Sen. McCain: I ‘absolutely’ would have tried MMA
“You boxed at the Naval Academy. If mixed martial arts was around back then, do you think you would have given it a shot?” asked Ron Kruck. “Absoutely,” said McCain.

Sen. John McCain (R-AZ) was once the most hated man in mixed martial arts, as back in 1997 he very nearly killed the sport, labeling it “human cockfighting” and forcing it off PPV.
In the end though, fighting solves everything. McCain’s fight with MMA transformed it.

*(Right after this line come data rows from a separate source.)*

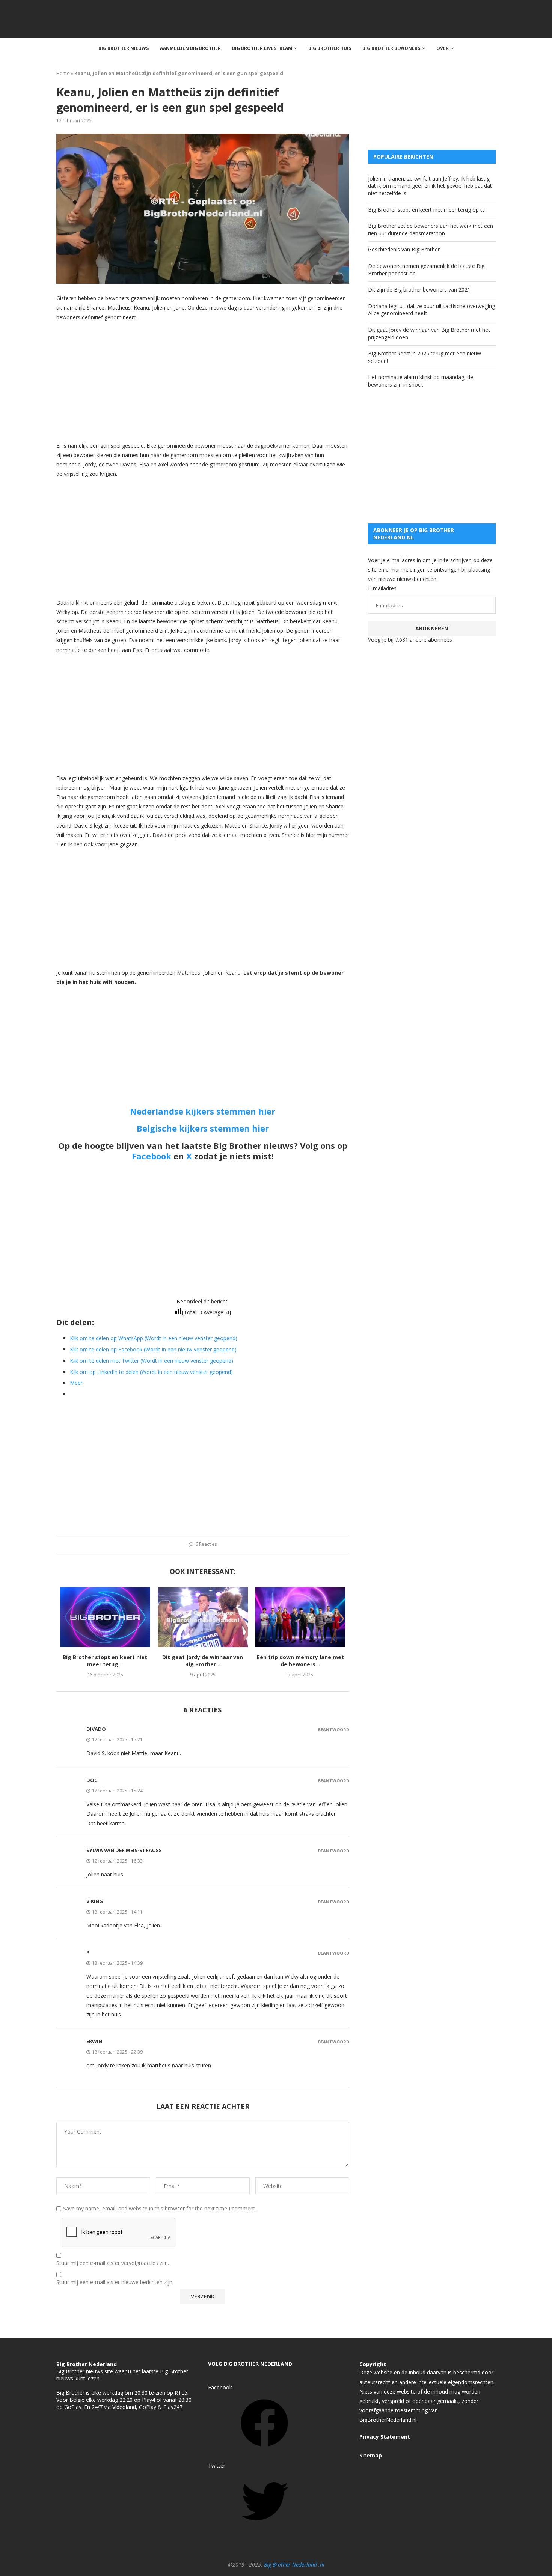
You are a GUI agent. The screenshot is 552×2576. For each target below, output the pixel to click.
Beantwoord (333, 1729)
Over (442, 48)
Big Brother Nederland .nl (294, 2564)
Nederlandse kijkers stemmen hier (202, 1111)
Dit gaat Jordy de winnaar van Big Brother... (202, 1661)
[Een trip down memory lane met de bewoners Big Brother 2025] (300, 1617)
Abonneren (431, 628)
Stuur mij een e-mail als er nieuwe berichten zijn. (114, 2282)
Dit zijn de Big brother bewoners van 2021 (419, 289)
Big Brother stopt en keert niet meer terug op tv (426, 209)
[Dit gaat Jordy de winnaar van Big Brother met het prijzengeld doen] (203, 1617)
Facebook (151, 1156)
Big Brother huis (329, 48)
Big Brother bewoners (391, 48)
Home (63, 73)
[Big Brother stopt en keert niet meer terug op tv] (105, 1617)
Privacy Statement (384, 2436)
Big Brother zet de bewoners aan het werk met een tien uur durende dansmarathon (430, 229)
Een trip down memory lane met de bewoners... (300, 1661)
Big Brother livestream (262, 48)
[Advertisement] (202, 380)
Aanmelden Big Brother (190, 48)
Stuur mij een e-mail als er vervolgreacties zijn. (112, 2263)
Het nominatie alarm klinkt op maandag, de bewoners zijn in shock (420, 380)
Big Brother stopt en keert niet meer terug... (105, 1661)
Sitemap (370, 2455)
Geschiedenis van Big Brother (404, 249)
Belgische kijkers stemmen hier (203, 1128)
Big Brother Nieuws (123, 48)
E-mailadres (382, 588)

In its earliest days co-founder Art Davie once notoriously marketed it as a spectacle in which “anything can happen, even death.” Now it is the world’s fastest growing sport, and everyone understands that that is made possible by the sport being regulated.
Japan had an extraordinary MMA scene, but being unregulated, at its highest levels, it was run by organized crime, and when that became public, JMMA died.
McCain and a number of MMA notables met recently at the nation’s capitol to announce support for the Cleveland Clinic Professional Fighters Brain Health Study (FBHS), and McCain offered a AXS TV’s Ron Kruck a statement that shows how much he has changed.
“You boxed at the Naval Academy,” said Kruck. “If mixed martial arts was around back then, do you think you would have given it a shot?”
“Absoutely,” said McCain, “absolutely.”